June 8, 2010

Blood River, by Tim Butcher


I created this draft on May 31, but never got around to actually writing anything until today.

This book is a true story of a journalist's voyage through the Congo, following the same trail the explorer Stanley took (he of "Dr. Livingstone, I presume" fame.) It's quite a challenge for anyone at all to travel through the Congo, but for a white man to travel overland is quite a feat, and Butcher sounds like he had a completely awful time. It's somewhat amazing he wasn't killed.

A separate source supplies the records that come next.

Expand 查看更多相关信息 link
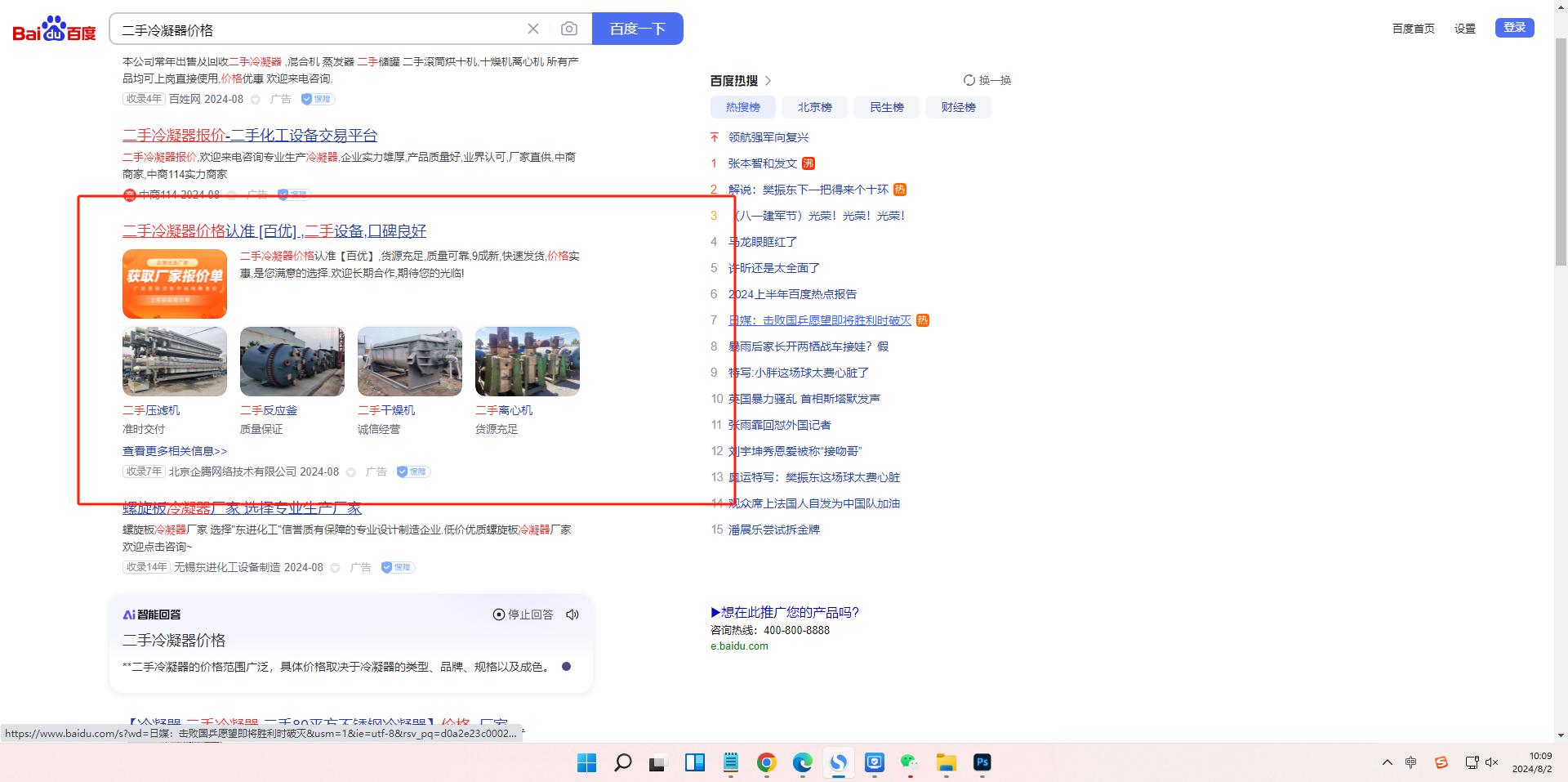The image size is (1568, 782). [175, 451]
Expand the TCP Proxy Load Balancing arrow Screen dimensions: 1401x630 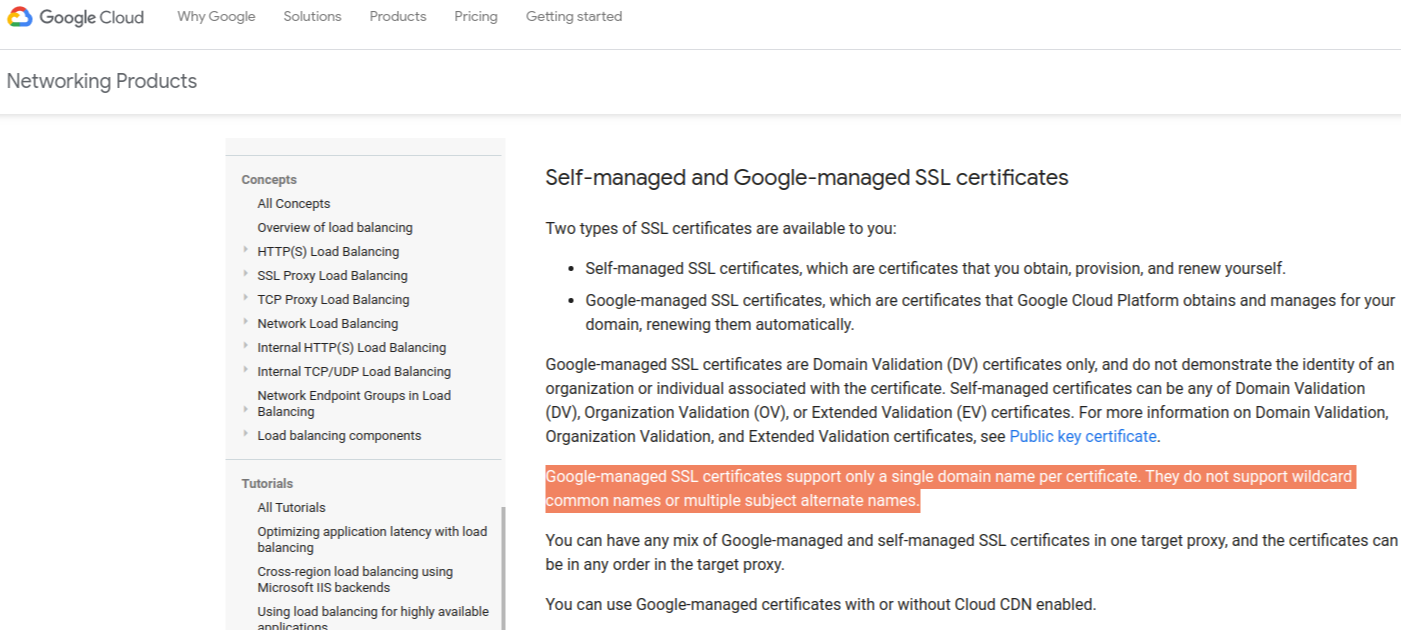pyautogui.click(x=245, y=298)
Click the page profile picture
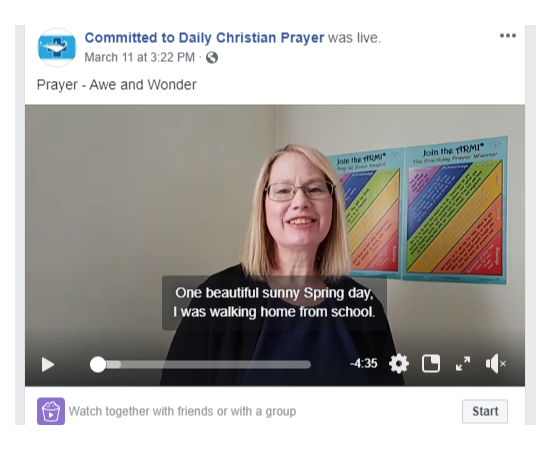 (56, 47)
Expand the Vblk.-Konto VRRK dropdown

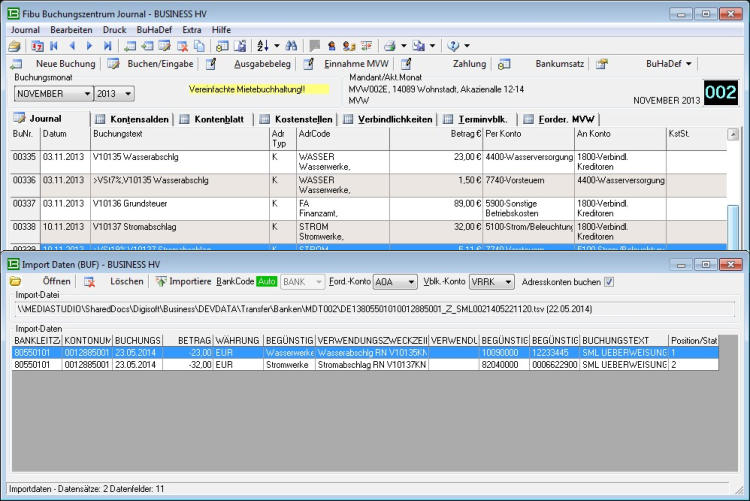coord(506,282)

I'm really interested in tales of the Congo, fictional and non. (I love The Poisonwood Bible but I guess I didn't blog about it when I reread it not too long ago.) I thought I would like this one, but despite the gripping subject matter of his adventure and the desperate state the country's in, it wasn't a terribly interesting read. It picked up after a bit, but I was never thrilled. In fact, I imagine that the way it drags feels similar to the way time dragged when the author sat in a pirogue on the Congo River for hours and hours in the still heat. It made me long for a far more exciting book I read years ago, which was also of a white man who rode a pirogue in Africa. Now what was that called?

3 comments:

Erin said...

This sounds very familiar to a book I read years ago: Facing the Congo: A Modern-Day Journey into the Heart of Darkness. Is it the one you are trying to remember?

Lydia said...

Yup! Do you still have it?

Erin said...

I don't know. I'll have a look before we come to Vancouver.